If I have compassion for the suffering of the family of Trayvon Martin and the families whose relatives were murdered in the Charleston, South Carolina church massacre, I have to have compassion for the suffering of the family of Dylan Roof, and for Dylan Roof himself. And I don’t want to.
Compassion doesn’t permit exceptions. It’s an all or nothing deal. Anything less than compassion for all sentient beings, is not compassion! Compassion doesn’t allow for the objectification of another. (I want exceptions but there aren’t any.) Compassion requires being “one with,” in union with the suffering of others. Selective compassion is an oxymoron. Sympathy, pity, feeling sorry for, all have a subtle element of “tough luck” or “there but for the grace of God go I!”
When I was making the Spiritual Exercises of St. Ignatius and I disclosed to my retreat director that I was gay, he said, in an effort to be sympathetic, “I shouldn’t judge you. There, but for the grace of God, go I.” Hand to God! He apologized the next day and I told him I’d heard worse. But that’s another story for another day. (It’s a really good story—at least I think so!)
“As soon as you find, then, a political stance that speaks in a disparaging, disrespectful, hurtful or insensitive way, toward people because, instead of being a man they are a woman, instead of being white they are a person of color, instead of being in our own religious tradition, they are in another religious tradition, especially, you might say, wherever there is insensitivity to the poor, to the disenfranchised, this should concern us. But the thing is, if we get so disturbed by it, we lose our footing in God, we get into reactivity, we get flooded and overwhelmed by it, we become part of the problem and we lose our way.”
Here’s how I became part of the problem; I was speaking and Facebook posting in a disparaging, disrespectful and insensitive way about people (not just Melania) that I believed were speaking or behaving in a disparaging, disrespectful way toward women, Muslims, people of color, immigrants and the LGBT population. “Monkey see, monkey do!”
I have a right and an obligation to speak up and take action against an individual or group who promotes or supports behavior that seems to me to be manifestly mean-spirited and Un-American. I don’t have a right to imagine myself as compassionate, however, if I judge and dismiss these people as “other”. I don’t have the right to be contemptuous or to degrade, dehumanize, or label them, as justified as I may feel in doing so. I cannot forget that they have souls and are, as incomprehensible as it might to be to me, as precious to God as I am.
This is a spiritual truth that I wholeheartedly believe. My ego, however, my rational, logical, analytical brain can’t make sense of this, let alone resolve it.

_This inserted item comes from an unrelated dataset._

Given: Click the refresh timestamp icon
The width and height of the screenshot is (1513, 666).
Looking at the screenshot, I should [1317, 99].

When I was in high school, students were marched to the chapel for confession every Friday. I remember being especially distraught one time. With great guilt and shame, I confessed to the old Jesuit priest: “Father, Jesus says we must love our neighbors and there are some people I just don’t love!”

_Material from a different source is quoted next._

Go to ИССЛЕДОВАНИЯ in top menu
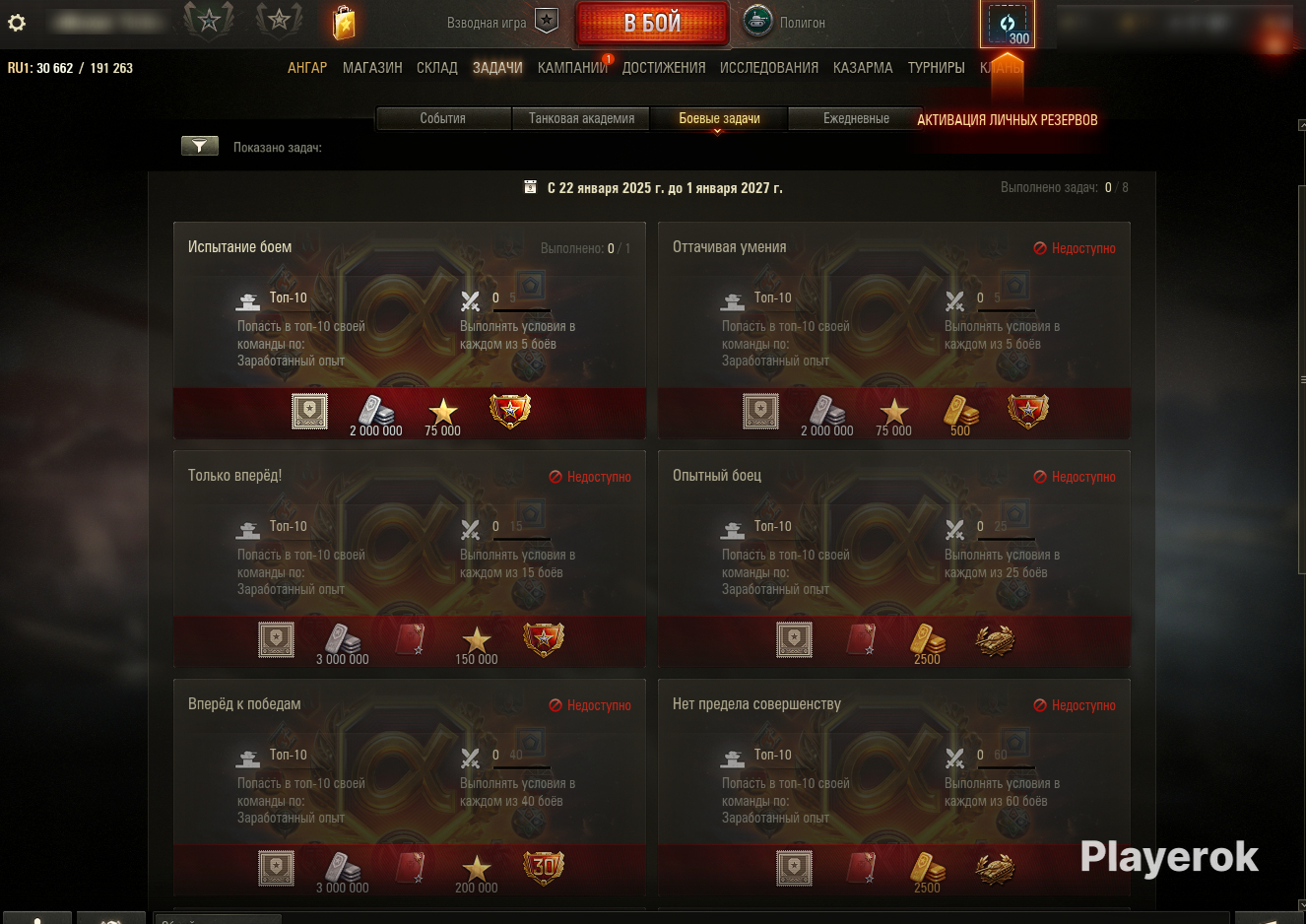This screenshot has height=924, width=1306. click(x=769, y=68)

“Do you want any of them to burn in hell for eternity?” he replied.
“No, Father!” I gasped, scandalized by the very thought of it.
“Good. Start there.” he said. “For your penance say five Our Fathers and five Hail Marys and go in peace.
I am reminded of that wise counsel as I turn to prayer and spiritual guidance in order to find some way to respond rather than react to the explosion of stimulus that the campaign and election have unleashed.
In the meantime, for today, I don’t want anyone to burn in hell for eternity.
Let’s talk about purgatory another time.
“I was kneeling in prayer in the chapel –– I was thinking of something that was coming into my life that filled me with apprehension. I knew it was not the will of God that I should be saved from the experience. Even at that moment it was moving toward me. Suddenly God told me the prayer He would listen to, and I said quickly, ‘‘Change no circumstance of my life. Change me.”